My hon. Friends and I are particularly angry about Clause 4, which deals with unemployment benefit for occupational pensioners. The clause is a complete abomination and constitutes an unjust penalty on those who have made a lifetime's contribution to society. It will apply particularly to the public service and mainly to Post Office workers. Since 1969, when the Post Office became a public corporation, members of the Post Office Engineering Union and the Union of Post Office Workers and others have been obliged by their contracts to retire at 60. Now all of these agreements, which were underwritten by one Department of State and embodied in a massive contract, are being undermined by another Department of State. That is the en-credible situation the Government are in today.
These workers entered into a contract honestly and decently. The Government now seek to ravage that contract. My Social Security Group has spoken to people such as the General Secretary of the Post Office Engineering Union, Mr. Brian Stanley, Mr. Stagg, the Deputy General Secretary of the Union of Post Office Workers, and Mr. Carter, Secretary of the Council of Post Office Unions. All of them, without exception, complained bitterly about the inclusion of Clause 4 and about the fact that they were never consulted. I confirmed that point only yesterday.
I must ask my right hon. Friend for certain assurances. The members of these unions are asking "Why is it that on the great issue of the social contract the Labour Government come to us and ask for our assistance, our patience and co-operation, yet when it suits their purpose they completely ignore us and then stab us in the back?" This is the feeling of ordinary postal workers in all of the unions I have mentioned.
It is plain that these pensions were meant to be a form of deferred wages. The workers could have invested a proportion of their wages and would not now be trapped by this proposal. They realise that. Hence, they are extremely bitter and believe that there is a danger of the Government—as they say, "our Government"—double-crossing them. This is the sort of thing which I am sure my right hon. Friend will consider.
I have also had the privilege of discussing this matter with the General Secretary of the Confederation of Health Service Employees, Mr. Albert Spanswick. He was particularly concerned about how this measure might affect those brave men and women who work in our mental asylums. Only yesterday there were tributes paid to the nurses and others who work in such hospitals in dangerous circumstances. Today there is a danger of those tributes turning into sour grapes.
If the House were to accept Clause 4, it would be behaving in a dishonourable manner. A contract exists for the occupational pensioners, based on an established principle. While I do not have the time to go into the detail, there is no doubt that Clause 4 ravages that principle. I say to my right hon. Friend the Minister for Social Security, who has a massive understanding of this subject, that occupational pensions are always taken into consideration in wage and salary negotiations. He will understand the import of that.
Clause 4 could bust the social contract. It is as serious as that. It will certainly endanger the chances of success of the appeal the Prime Minister made a few days ago to the trade union movement. The hon. Member for Rochdale (Mr. Smith) and the right hon. Member for Wanstead and Woodford (Mr. Jenkin) made the point that abuse of occupational pension schemes by people drawing benefits without any intention of obtaining employment should be stopped. We believe that that is not an insuperable problem. It could be tackled by the employment offices, without withholding benefit from those who genuinely qualify.
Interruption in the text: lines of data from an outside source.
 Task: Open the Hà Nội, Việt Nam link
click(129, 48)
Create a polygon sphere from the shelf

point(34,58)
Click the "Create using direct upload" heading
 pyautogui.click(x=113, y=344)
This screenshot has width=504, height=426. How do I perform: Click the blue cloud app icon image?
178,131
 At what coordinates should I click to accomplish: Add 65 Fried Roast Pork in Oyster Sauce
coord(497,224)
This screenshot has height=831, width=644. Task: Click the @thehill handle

Taking all of these things into consideration, I must ask my right hon. Friend to consider giving us the assurance that in Committee there will be full consultation with the trade union leaders, particularly those I have mentioned—not formal exchanges of letters but a deep examination of the issue. I ask my right hon. Friend to be prepared to see the evidence that can be provided. We say that Clause 4 has to be removed.
I will not reply to my hon. Friend now because he has asked me an important question to which I know he and my hon. Friends will want a full answer. I will deal with it when I reply to the debate.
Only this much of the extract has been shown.